Within the archipelago, up to 15 subspecies (or “races”) of Galápagos tortoises have been recognized, although only 11 survive to the present (2, 8). Six of these are found on separate islands; five occur on the slopes of the five volcanoes on the largest island, Isabela (Fig. 1). Several of the surviving subspecies of Galápagos tortoises are seriously endangered. For example, a single male nicknamed Lonesome George represents G. nigra abingdoni from Pinta Island. The decline of the populations began in the 17th century when buccaneers and whalers collected tortoises as a source of fresh meat; the animals can survive up to six months without food or water. An estimated 200,000 animals were taken (2). More lastingly, these boats also introduced exotic pests such as rats, dogs, and goats. Today, these feral animals, along with continued poaching, represent the greatest threat to the survival of the tortoises.

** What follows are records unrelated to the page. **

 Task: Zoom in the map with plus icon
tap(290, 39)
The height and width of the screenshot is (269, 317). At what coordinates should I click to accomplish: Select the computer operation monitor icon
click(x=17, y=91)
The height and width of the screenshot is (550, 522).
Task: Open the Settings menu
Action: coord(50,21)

The designated subspecies differ in a number of morphological characters, such as carapace shape (domed vs. saddle-backed), maximum adult size, and length of the neck and limbs. These differences do not, however, permit clear discrimination between individuals of all subspecies (9). Similarly, an allozyme survey that included seven G. nigra subspecies and the three South American Geochelone failed to reveal patterns of genetic differentiation among the subspecies or to identify any of the mainland species as the closest living relative to the Galápagos tortoises (10). A robust phylogeny of the Galápagos tortoise complex and its relatives is thus unavailable currently, and it is much needed to help resolve the long-term debate over the systematics of this group, as well as to clarify subspecies distinctiveness as a basis for prioritizing conservation efforts.
Materials and Methods
The subspecies’ names, the island on which each is found, and the numbers of individuals analyzed are reported in Table 1. Samples for four subspecies, becki, microphyes, darwini, and chathamensis, were provided by Edward Louis (Henry Doorly’s Zoo, Omaha, NE); we collected the others. Two individuals were analyzed for each of the three mainland South American Geochelone species. The samples of G. carbonaria and G. denticulata were provided by the Wildlife Conservation Society (New York); the Chaco tortoise samples came from the Sedgwick County Zoo (Wichita, KS). As an outgroup, we used Geochelone pardalis, the African leopard tortoise (whose sequences are reported in ref. 11).
Table 1.
Subspecies | Locality | n |
---|---|---|
becki | Isabela–Wolf | 2 |
microphyes | Isabela–Darwin | 2 (2) |
vandenburghi | Isabela–Alcedo | 2 (3) |
guntheri | Isabela–Sierra Negra | 2 (5) |
vicina | Isabela–Cerro Azul | 2 (10) |
darwini | San Salvador | 2 |
porteri | Santa Cruz | 2 |
abingdoni | Pinta | 4* |
ephippium | Pinzón | 3 |
chatamensis | San Cristóbal | 2 |
hoodensis | Española | 6 |
N refers to the number of individuals whose 16S rRNA and cytb were studied; numbers in parentheses are the number sequenced for the D loop.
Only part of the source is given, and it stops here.